I'm interesting in making this conversion, but I haven't had much luck so far. I contacted a number of websites directly as jgt194 suggested. It seems that a vast number of the UK stores are different store fronts for the same company. The one that did seem different wrote me back and said they don't ship to the US. One other told me to just order via their website. But part of me was hoping I could negotiate a price less than published on the website, which was seemed like it was going to be a $500 conversion. At that price, I'm thinking I'd be better off considering just moving on to a Sawstop than sinking money into a discontinued table saw--although I do love my DW746.

JohnT, I work with people in the EU, a few (Norwegian and French) closely enough I could ask them a favor. But it's not obvious how one orders parts from Dewalt. Did your friend just contact Dewalt directly in Hungary?

Related to this, does anyone know why Dewalt stopped manufacturing the DW746? Was it not mass purchased enough for Black and Decker, and with Sawstop entering the market and the recession, they abandoned it? It always seemed like it was well respected, and they've got nothing else in the space. Such a bummer.


----------



## jgt1942 (Mar 25, 2013)

> I m interesting in making this conversion, but I haven t had much luck so far. I contacted a number of websites directly as jgt194 suggested. It seems that a vast number of the UK stores are different store fronts for the same company. The one that did seem different wrote me back and said they don t ship to the US. One other told me to just order via their website. But part of me was hoping I could negotiate a price less than published on the website, which was seemed like it was going to be a $500 conversion. At that price, I m thinking I d be better off considering just moving on to a Sawstop than sinking money into a discontinued table saw--although I do love my DW746.
> 
> JohnT, I work with people in the EU, a few (Norwegian and French) closely enough I could ask them a favor. But it s not obvious how one orders parts from Dewalt. Did your friend just contact Dewalt directly in Hungary?
> 
> ...


I communicated directly with Dewalt in Hungary and ordered the parts from them after they confirmed that they had all the parts.
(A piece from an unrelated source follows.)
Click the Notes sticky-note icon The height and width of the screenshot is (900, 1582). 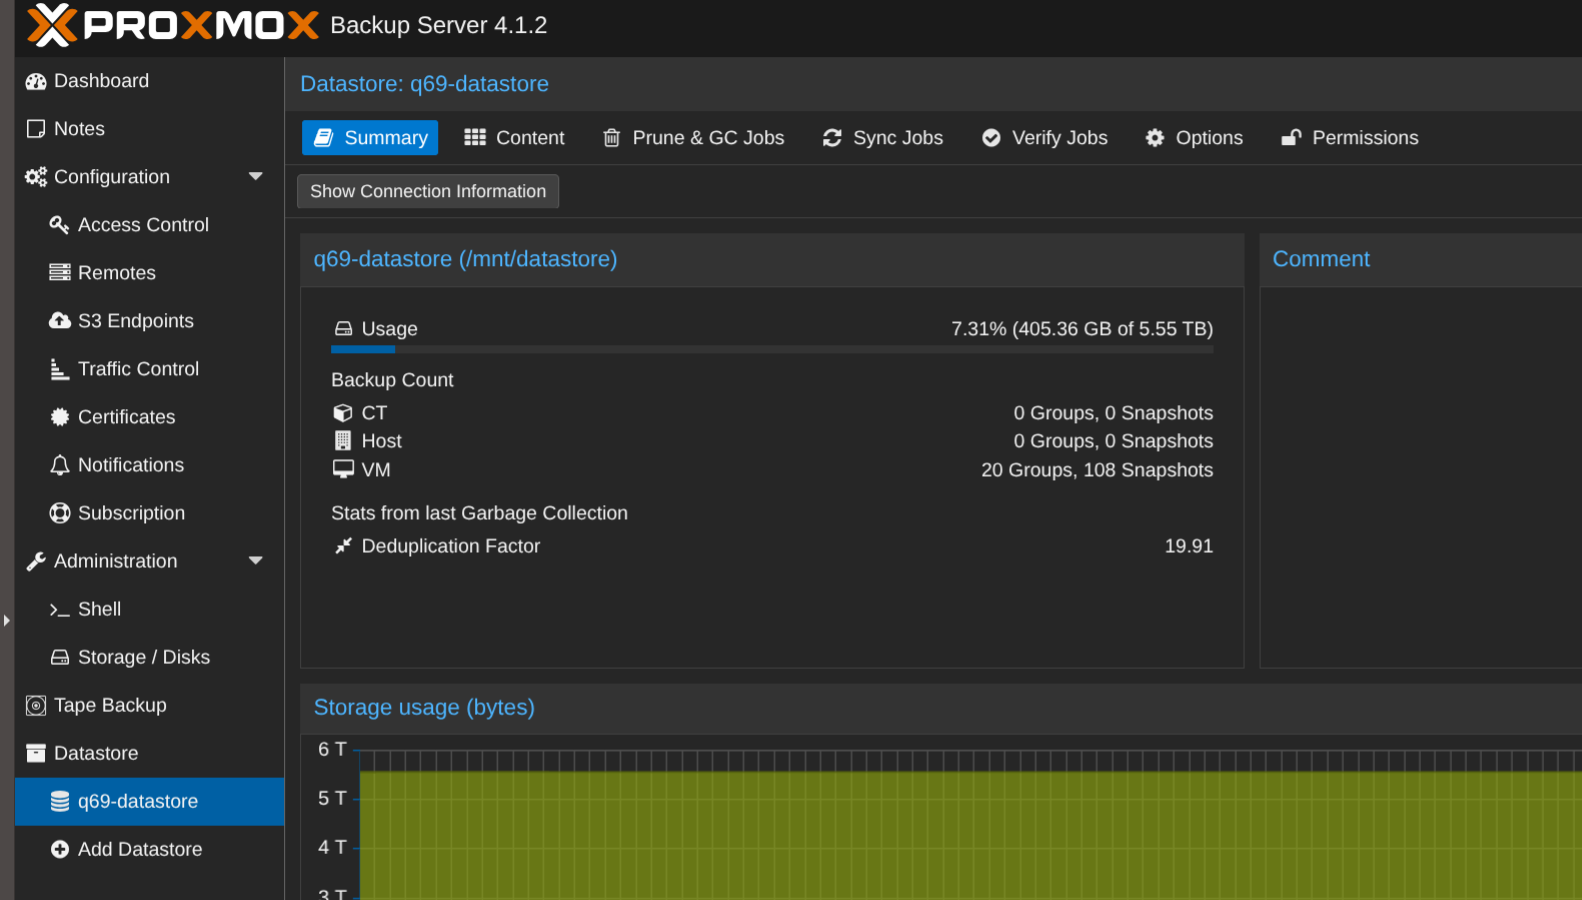tap(36, 129)
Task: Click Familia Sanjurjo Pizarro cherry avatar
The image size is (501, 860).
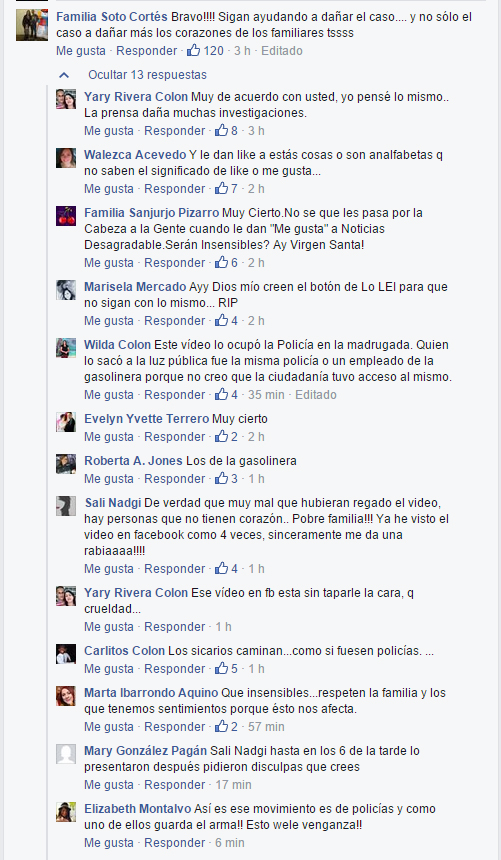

They shipped the parts COD (or whatever they call it there) to my friend in Hungary. Thus he actually purchased the parts. The day he received them he went to his local PO, put a new label on the box with my address and shipped to me. *The total cost for everything (I did NOT order the actual riving knife, I made one out of an old saw blade, see the post in this thread) including shipping (to my friend and to me) came to $200*.

If you contact Dewalt in EU and for whatever reason they don't communicate with you then have your friend contact them. In the list of part numbers I posted I accidentally left out one part (#140 PN 389598-00 Support Bracket) but it was part of my order. Following are some better images of the parts.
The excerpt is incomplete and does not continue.